Dans sa décision d’hier sur la loi DADVSI, le Conseil constitutionnel a apporté d’importantes précisions sur ce contrôle.

Il a jugé, en premier lieu, « que la transposition d'une directive ne saurait aller à l'encontre d'une règle ou d'un principe inhérent à l'identité constitutionnelle de la France, sauf à ce que le constituant y ait consenti ». Le Conseil semble donc avoir abandonné sa distinction entre les dispositions expresses de la Constitution et les autres (distinction très discutable), au profit, pour schématiser, d’une distinction entre les dispositions fondamentales et celles qui ne le sont pas (lui laissant ainsi une forte marge d’appréciation). Ce faisant, il restreint considérablement la portée de son contrôle de constitutionnalité sur les lois de transposition des directives. C’est donc, in fine, les places relatives de la Constitution et du droit communautaire qui se trouvent modifiées.

En second lieu, le Conseil a précisé « que, devant statuer avant la promulgation de la loi dans le délai prévu par l'article 61 de la Constitution, le Conseil constitutionnel ne peut saisir la Cour de justice des Communautés européennes de la question préjudicielle prévue par l'article 234 du traité instituant la Communauté européenne ; qu'il ne saurait en conséquence déclarer non conforme à l'article 88-1 de la Constitution qu'une disposition législative manifestement incompatible avec la directive qu'elle a pour objet de transposer ; qu'en tout état de cause, il revient aux autorités juridictionnelles nationales, le cas échéant, de saisir la Cour de justice des Communautés européennes à titre préjudiciel ». Cette solution, si elle est logique, puisqu’il n’est en pratique pas possible de faire autrement, diminue là encore la portée du contrôle effectué par le juge de la rue Montpensier. En effet, le contrôle de conventionalité (ou, plus exactement le contrôle de compatibilité avec la directive transposée) qu’il effectue n’est qu’un contrôle sommaire. Dès lors, si le Conseil constitutionnel abandonne une grande partie de ses pouvoirs en matière de contrôle de constitutionnalité, il ne les regagne pas en matière de contrôle de conventionalité.

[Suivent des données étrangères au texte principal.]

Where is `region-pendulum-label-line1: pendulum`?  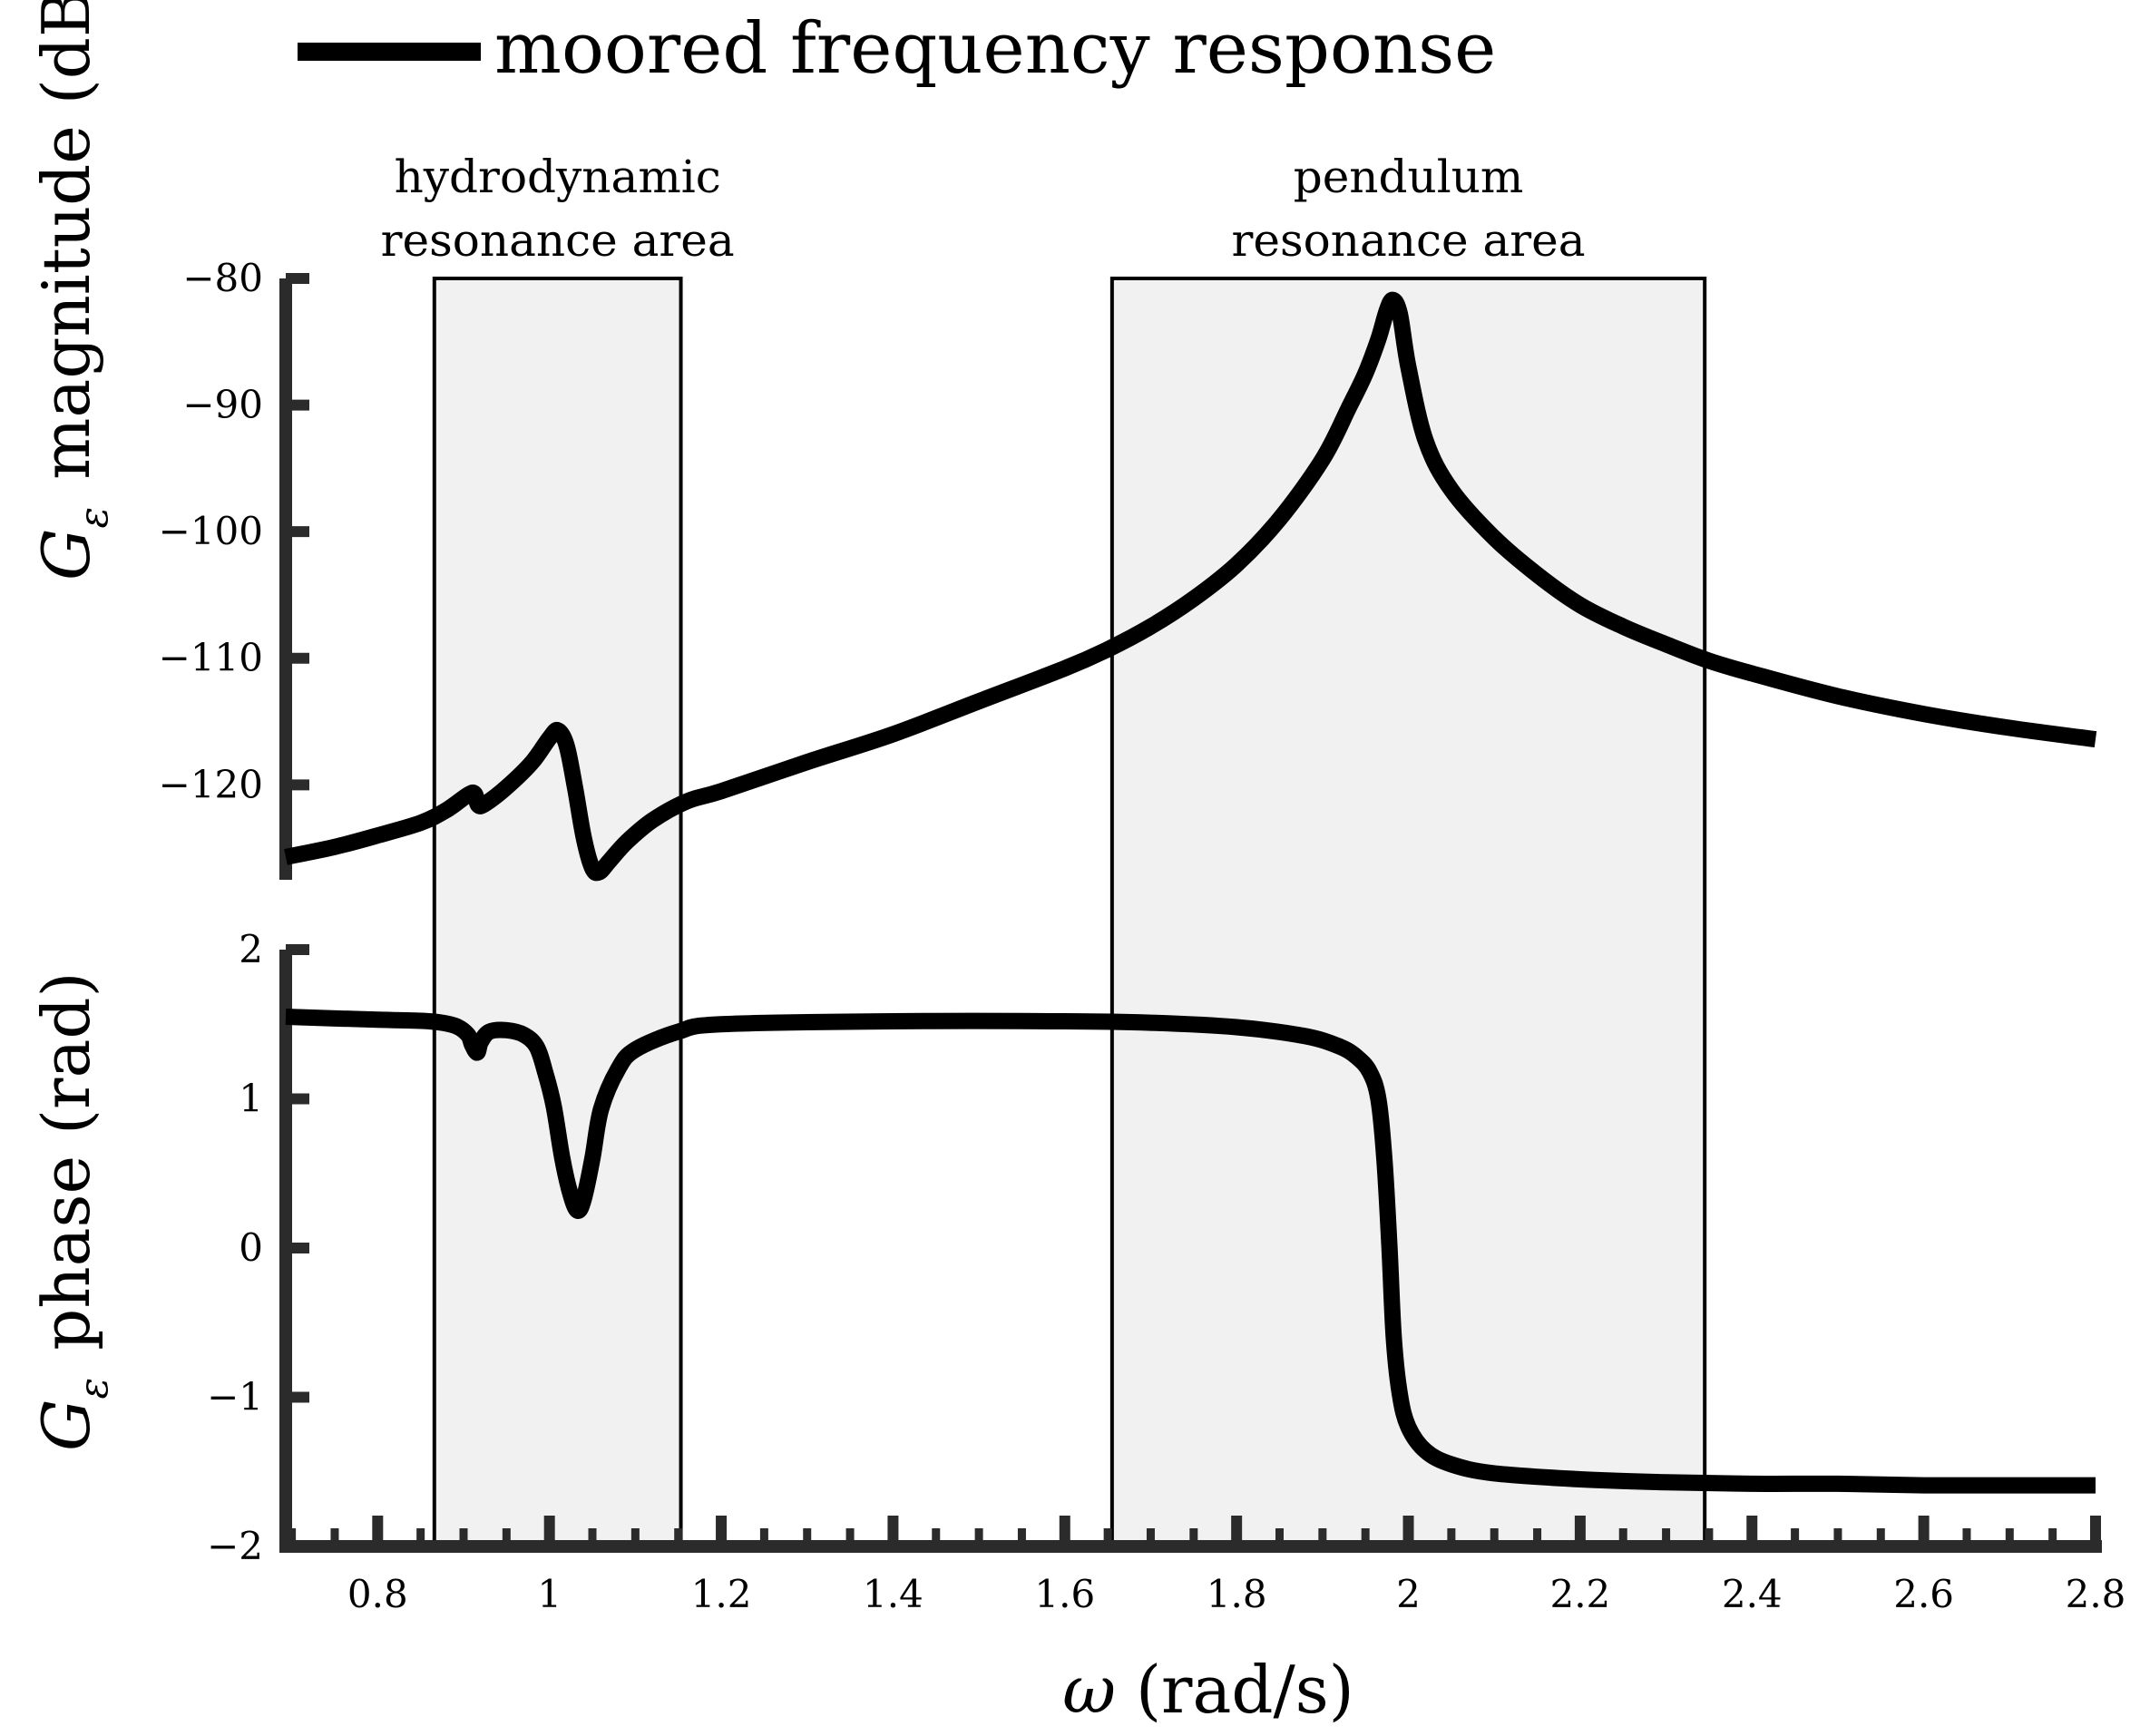 region-pendulum-label-line1: pendulum is located at coordinates (1409, 177).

Il faut, toutefois, relativiser la situation : ce type de contrôle ne vaut, pour l’instant, que pour les lois de transposition d’une directive communautaire. La décision IVG reste donc applicable aux traités internationaux, communautaires ou non (et aux autres normes de droit communautaire dérivé).

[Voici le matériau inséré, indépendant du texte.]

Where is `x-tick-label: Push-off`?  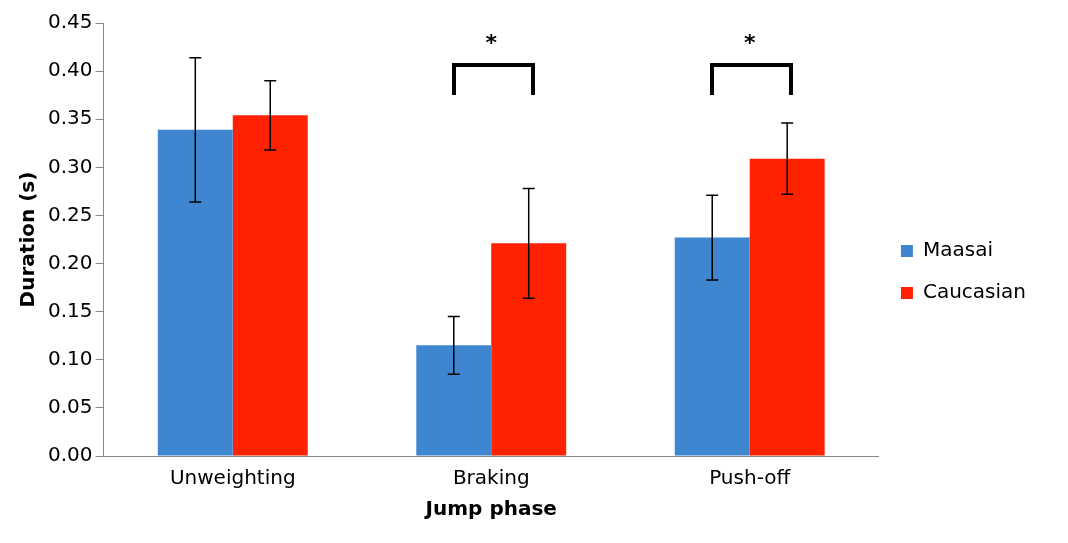 x-tick-label: Push-off is located at coordinates (750, 478).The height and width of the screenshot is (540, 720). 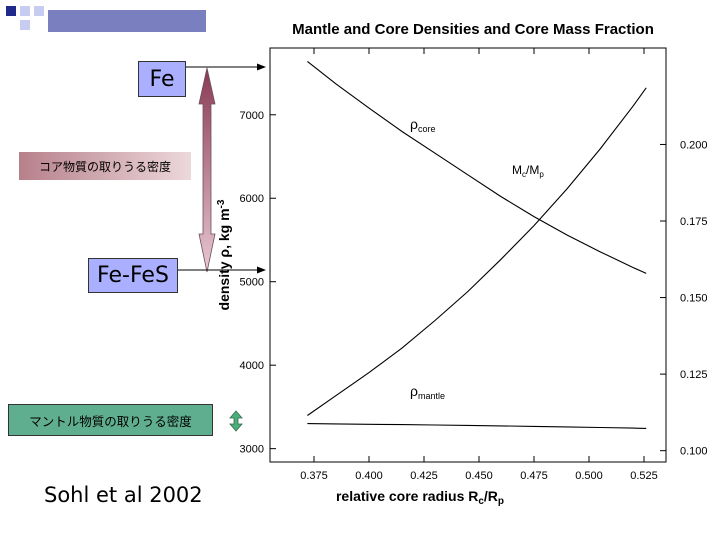 I want to click on y-tick-label: 7000, so click(x=252, y=116).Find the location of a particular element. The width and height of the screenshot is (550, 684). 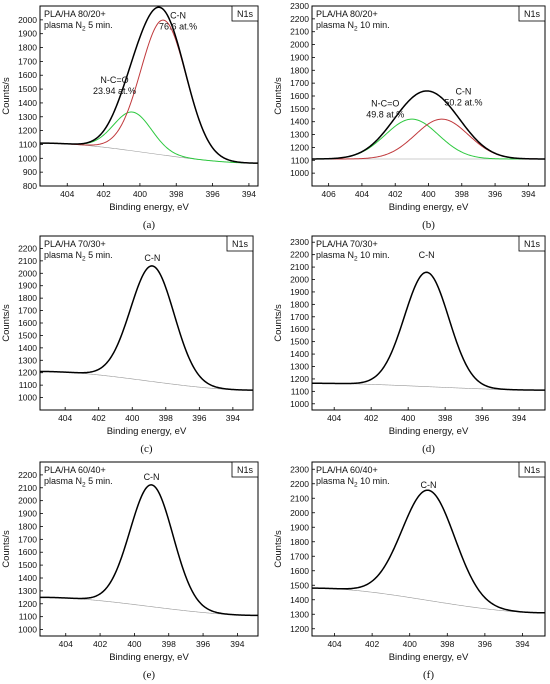

y-tick-label: 800 is located at coordinates (30, 186).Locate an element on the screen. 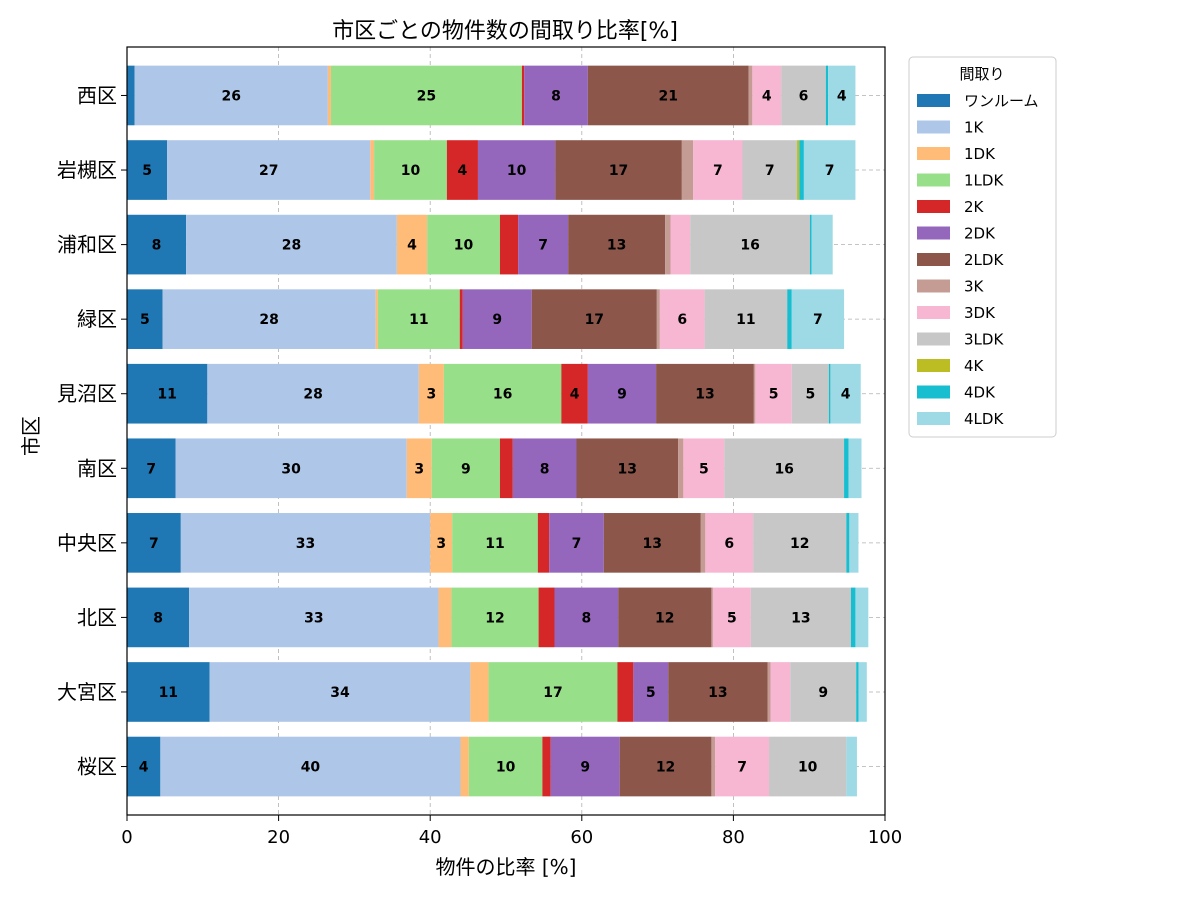 This screenshot has width=1200, height=900. segment-label: 26 is located at coordinates (230, 96).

Mais globalement je pense que l’édifice qui résulte de cette jurisprudence est assez bancal.

Tout d’abord, comment reconnaître une loi de transposition d’une directive ? Est-ce une loi dont l’exposé des motifs vise la directive ?

De plus, le Conseil a déjà expressément jugé que « il n'appartient pas au Conseil constitutionnel, lorsqu'il est saisi en application de l'article 61 de la Constitution, d'examiner la compatibilité d'une loi avec les dispositions d'une directive communautaire qu'elle n'a pas pour objet de transposer en droit interne » (CC 30 mars 2006, loi pour l’égalité des chances, point 28). Or, si la transposition d’une directive est un impératif constitutionnel, le Conseil ne se contente pas de contrôler la seule existence de cette transposition. Il contrôle aussi que cette transposition est faite correctement. Dès lors, si cette loi venait à être modifiée ultérieurement par une disposition d’une loi n’ayant pas pour objet de transposer cette directive, on comprend mal pourquoi le juge constitutionnel ne pourrait pas censurer cette disposition.

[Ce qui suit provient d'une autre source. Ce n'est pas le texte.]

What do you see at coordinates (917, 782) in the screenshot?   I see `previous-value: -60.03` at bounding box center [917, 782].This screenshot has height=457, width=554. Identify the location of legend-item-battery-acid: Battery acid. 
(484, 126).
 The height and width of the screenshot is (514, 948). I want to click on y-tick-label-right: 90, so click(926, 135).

Enfin, on comprend mal, encore, pourquoi n’appliquer ce raisonnement qu’aux directives communautaires. L’article 88-1 de la Constitution ne vise pas plus les directives, que les règlements ou les traités. Et, si les directives nécessitent une transposition, la jurisprudence leur donne un effet suffisamment utile en l’absence de transposition, même avant l’expiration des délais, pour qu’une protection spécifique par le juge constitutionnel ne soit pas justifiée.

On peut donc s’interroger sur l’évolution de la position du Conseil constitutionnel qui pourrait conduire à un revirement beaucoup plus important.